Tarefas propostas:
a) Reproduza fielmente o trecho do texto sobre o setor elétrico que se inicia com as palavras que contêm "Se o interesse" e termina com "Lula da Silva.".
b) Com base no texto sobre o setor elétrico, responda às perguntas a seguir:
(i) Qual ministro, segundo o texto, é hoje presidente do Supremo?
(ii) Qual valor foi cobrado a mais nas contas de energia por um erro de cálculo da Aneel?
(iii) Quais são os três componentes do tripé mencionado no texto?

Texto fornecido:

────

Do Valor
Por Maria Cristina Fernandes
É capítulo da sucessão presidencial este que se escreve na queda de braço das medidas provisórias do setor elétrico.
A presidente, que se prepara para a reeleição, prefaciou a renovação
de seu mandato com a demissão em série de ministros no primeiro semestre
de seu governo. Era a imagem de uma governante que não tergiversa com a
corrupção que começava a ser construída.
Pressionada durante o julgamento do mensalão, não quis macular essa
imagem com atitudes que pudessem ser debitadas em condescendência com
mensaleiros.
Até quando foi citada pelo hoje presidente do Supremo, Joaquim
Barbosa, em voto condenatório, Dilma Rousseff limitou-se a emitir nota
protocolar.
Emendou no capítulo seguinte a política de redução de juros. Alvo de
acusações de que jogou no lixo o tripé (câmbio flutuante, juros altos e
superávit primário), que garantiu a estabilidade da moeda, manteve a
política. Dobrou a maioria dos incautos e ganhou o verniz de
enfrentamento dos banqueiros.
A cruzada pela redução das tarifas de energia parece mais uma página
desta Dilma Rousseff dura e inflexível em defesa do interesse público. É
isso também, mas não só.
Se o interesse maior fosse a redução de tarifa, o governo teria
encabeçado pressão pela devolução dos R$ 7 bilhões que, por um erro de
cálculo da Aneel, foram cobrados a mais nas contas de energia durante o
governo Luiz Inácio Lula da Silva.
Mais determinantes parecem ter sido a insatisfação da presidente com a
ineficiência do setor, seu reduzido volume de investimentos e a pressão
pelo aumento de produtividade da economia encabeçada por grandes
consumidores de energia que já ameaçavam deixar o país se não houvesse
redução de custo.

────

Segmento de dados:
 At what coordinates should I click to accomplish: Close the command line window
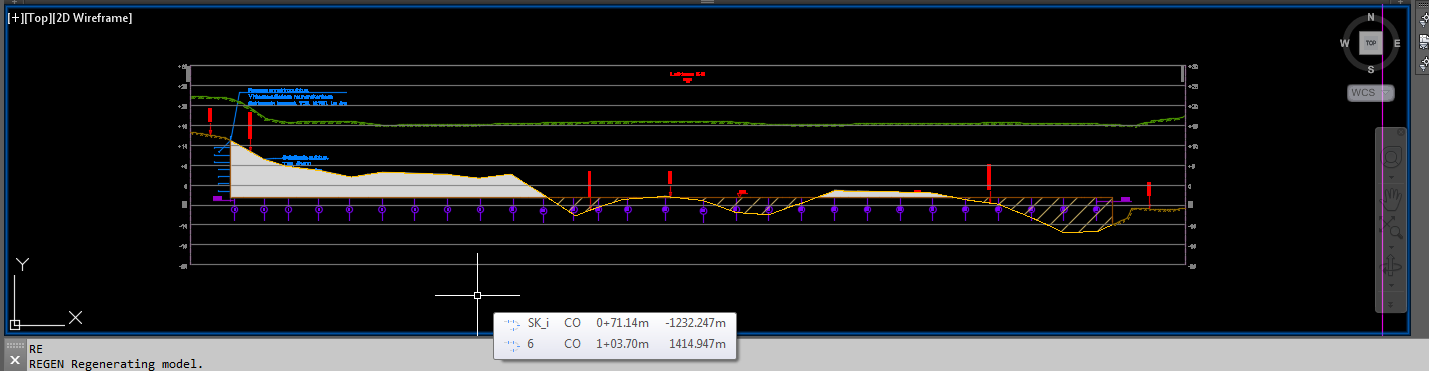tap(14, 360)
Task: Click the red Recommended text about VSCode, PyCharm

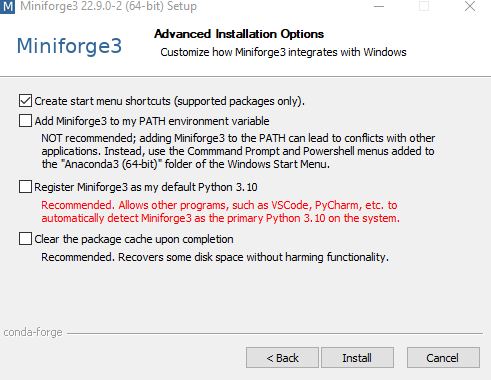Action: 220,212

────

Respostas escritas:
a)
Se o interesse maior fosse a redução de tarifa, o governo teria
encabeçado pressão pela devolução dos R$ 7 bilhões que, por um erro de
cálculo da Aneel, foram cobrados a mais nas contas de energia durante o
governo Luiz Inácio Lula da Silva.

b)
(i) Joaquim Barbosa.
(ii) R$ 7 bilhões.
(iii) Câmbio flutuante, juros altos e superávit primário.